Provocation 248. The limits of bounded concepts.

Economics tends to treat its concepts as though they are rigidly bounded with fixed and universally – timeless- borders.  The reality of economic life is its complexity and incompleteness, fitting an evolving complex system where things half emerge and vanish before they are complete. By treating the boundaries of things as fixed,  like money, interest, capital  as fixed, evolution, making good use of the permeability of concepts is thwarted even as the underlying reality economics is supposed to describe is flowing, kind of like a hot river of lava beneath the surface.

Einstein said  “Every true theorist is a kind of tamed metaphysicist.” The problem in economics is there is very little metaphysical thought. (The word comes from meta, behind and physics, and  the meaning of behind is more complex than we need right now.) Metaphysical in economics would be to question the meaning of wealth, ownership, capital, private, property, risk, commons and human nature and earth nature (such that human nature and earth nature can work together.
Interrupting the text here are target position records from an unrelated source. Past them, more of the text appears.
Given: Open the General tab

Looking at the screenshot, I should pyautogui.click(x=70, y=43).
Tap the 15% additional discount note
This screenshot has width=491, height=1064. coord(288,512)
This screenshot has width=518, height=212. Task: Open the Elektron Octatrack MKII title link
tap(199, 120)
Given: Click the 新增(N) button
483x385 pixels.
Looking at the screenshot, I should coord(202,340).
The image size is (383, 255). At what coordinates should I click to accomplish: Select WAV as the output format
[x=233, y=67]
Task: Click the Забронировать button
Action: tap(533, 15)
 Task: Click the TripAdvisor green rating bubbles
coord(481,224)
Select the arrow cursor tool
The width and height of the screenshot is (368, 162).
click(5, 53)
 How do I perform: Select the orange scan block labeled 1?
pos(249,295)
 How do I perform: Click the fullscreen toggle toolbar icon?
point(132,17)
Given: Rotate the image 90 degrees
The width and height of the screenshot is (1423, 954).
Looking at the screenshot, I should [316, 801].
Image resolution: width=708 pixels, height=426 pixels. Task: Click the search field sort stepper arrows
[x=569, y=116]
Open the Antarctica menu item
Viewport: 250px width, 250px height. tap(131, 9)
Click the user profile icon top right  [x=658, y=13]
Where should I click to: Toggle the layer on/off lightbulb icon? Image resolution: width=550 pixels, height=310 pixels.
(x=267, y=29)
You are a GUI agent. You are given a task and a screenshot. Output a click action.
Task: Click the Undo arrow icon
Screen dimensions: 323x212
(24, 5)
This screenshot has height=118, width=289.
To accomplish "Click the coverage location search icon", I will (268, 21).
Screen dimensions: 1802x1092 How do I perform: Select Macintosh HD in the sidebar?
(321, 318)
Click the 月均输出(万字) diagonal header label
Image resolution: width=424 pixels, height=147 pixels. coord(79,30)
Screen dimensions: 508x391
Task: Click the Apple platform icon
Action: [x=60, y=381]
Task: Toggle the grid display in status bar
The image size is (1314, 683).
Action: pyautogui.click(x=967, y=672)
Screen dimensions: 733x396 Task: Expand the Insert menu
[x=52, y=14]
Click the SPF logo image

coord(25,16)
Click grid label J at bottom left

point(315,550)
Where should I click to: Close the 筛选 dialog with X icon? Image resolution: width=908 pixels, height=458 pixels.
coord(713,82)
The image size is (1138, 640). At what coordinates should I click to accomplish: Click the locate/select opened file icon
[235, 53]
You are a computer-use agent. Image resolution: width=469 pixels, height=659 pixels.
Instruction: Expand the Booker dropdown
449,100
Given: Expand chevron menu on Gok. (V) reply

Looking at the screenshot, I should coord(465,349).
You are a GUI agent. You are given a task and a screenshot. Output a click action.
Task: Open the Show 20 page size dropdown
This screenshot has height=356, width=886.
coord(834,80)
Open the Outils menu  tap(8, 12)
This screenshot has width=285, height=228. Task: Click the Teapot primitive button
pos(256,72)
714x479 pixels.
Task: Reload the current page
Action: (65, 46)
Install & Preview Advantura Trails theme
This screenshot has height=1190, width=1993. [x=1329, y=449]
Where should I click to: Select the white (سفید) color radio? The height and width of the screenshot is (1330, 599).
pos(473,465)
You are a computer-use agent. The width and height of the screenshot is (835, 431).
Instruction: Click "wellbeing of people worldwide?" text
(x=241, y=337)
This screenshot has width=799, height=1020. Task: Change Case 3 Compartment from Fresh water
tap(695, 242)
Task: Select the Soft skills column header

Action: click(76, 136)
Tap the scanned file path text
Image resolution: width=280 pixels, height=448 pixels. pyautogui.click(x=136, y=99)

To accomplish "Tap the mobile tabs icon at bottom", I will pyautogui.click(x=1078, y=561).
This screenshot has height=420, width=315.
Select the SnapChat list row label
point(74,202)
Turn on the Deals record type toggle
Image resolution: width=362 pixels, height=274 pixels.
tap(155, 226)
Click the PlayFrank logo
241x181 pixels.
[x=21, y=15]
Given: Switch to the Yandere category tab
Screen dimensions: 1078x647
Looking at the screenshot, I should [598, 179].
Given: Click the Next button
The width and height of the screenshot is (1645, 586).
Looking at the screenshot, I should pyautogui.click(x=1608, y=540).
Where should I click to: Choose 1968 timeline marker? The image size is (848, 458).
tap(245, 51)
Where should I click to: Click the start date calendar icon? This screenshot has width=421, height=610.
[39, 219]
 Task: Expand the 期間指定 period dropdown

But for the most part we just don’t.

Brian Greene endeavors to explore “the breathtaking ways in which restless and inventive minds have illuminated and responded to the fundamental transience of everything” Does this describe the minds of economistss? Some, but not enough. And those that do raise such questions  have too limited a range of places to publish.

Economics fixates on growth and the market as though utterly essential for human well-being.  In fact these have ratcheted up on each other to the breaking point, long predicted fromMalthus to Club of Rome, and some intermediate moments of threat to that system, such as the Luddites.

But consider the grieving of elephants. Maybe their world has more relationship in it that the commercial ones we have built.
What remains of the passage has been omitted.